СЕНТИМЕНТАЛЬНЫЙ МУЛЛА РАХМЕТУЛЛА

Мулла ел свинину и приговаривал: «Бедный ягненок! Бедный ягненок!» Целые сутки его переваривал и усомнился: «Наверно, теленок!» Бог наказал — занемог животом наш мулла, как роса на листке, на лице его выступил пот, как листва в сентябре, пожелтел наш мулла, ох, алла! Как январский сугроб, поднимался его живот. «Может, это конина была?» — напрягался мулла, «О несчастная лошадь! Паслась по долинам меж скал!..» Сколько дум передумал впервые Рахметулла!
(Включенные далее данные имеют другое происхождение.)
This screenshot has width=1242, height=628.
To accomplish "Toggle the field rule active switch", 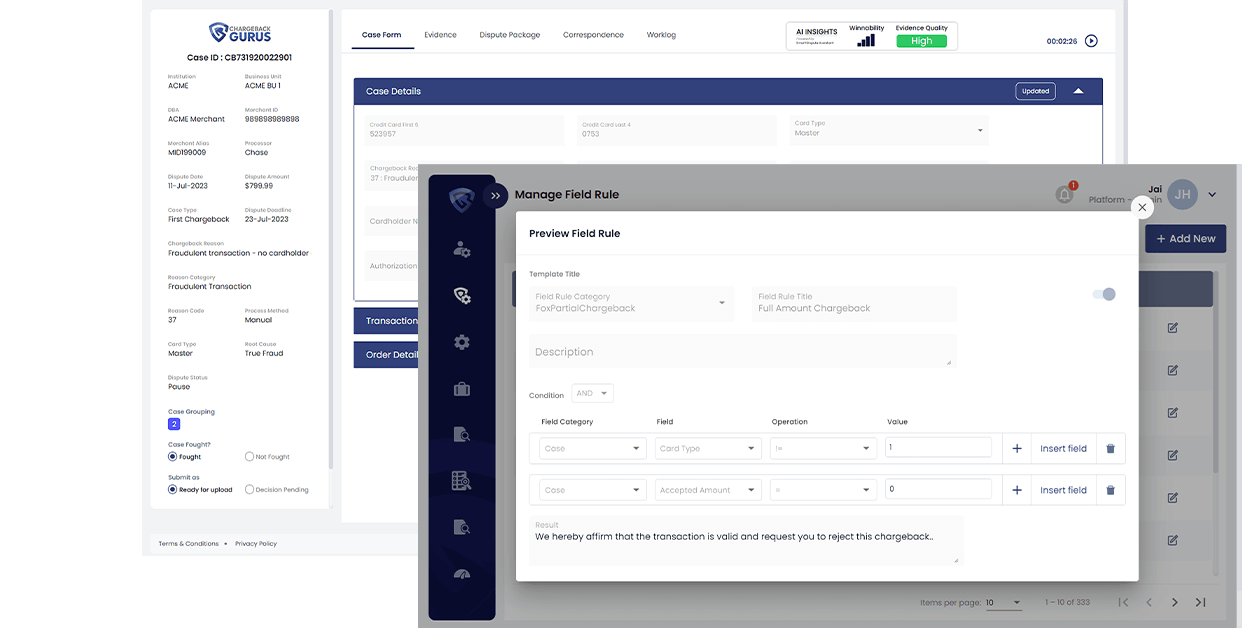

Был он просто мулла, а к субботе мыслителем стал. Мяса нынче и в рот не берет. Объясняет: «Кастрит». Но зато поумнел, раздобрел, научился острить. Так свинина сыграла свою лебединую роль, и со странной иронией, свойственной только свинине, нанесла мусульманству непоправимый урон.

 

В НАШЕМ АУЛЕ БЫЛ САПОЖНИК

Сапожник всем шил сапоги на свой размер, он полагал, что этим делает людей равными, изувер. А был он бонапартовского роста, носить такие сапоги нам, великанам, было непросто. И каждый думал, что сапог придумал бог, чтобы почаще мусульманин молиться мог. (При молитве сапоги снимаешь; понимаешь?) Таким образом: молитва — песня занемевших ног. К мечети жмут и стар, и млад, хромая, на бегу кричат, (ступня в тисках). «Аллах велик!» Пророка славь — сапог велит. Не верит в бога лишь босяк и обормот, не верит в бога сам башмачник — ему не жмет.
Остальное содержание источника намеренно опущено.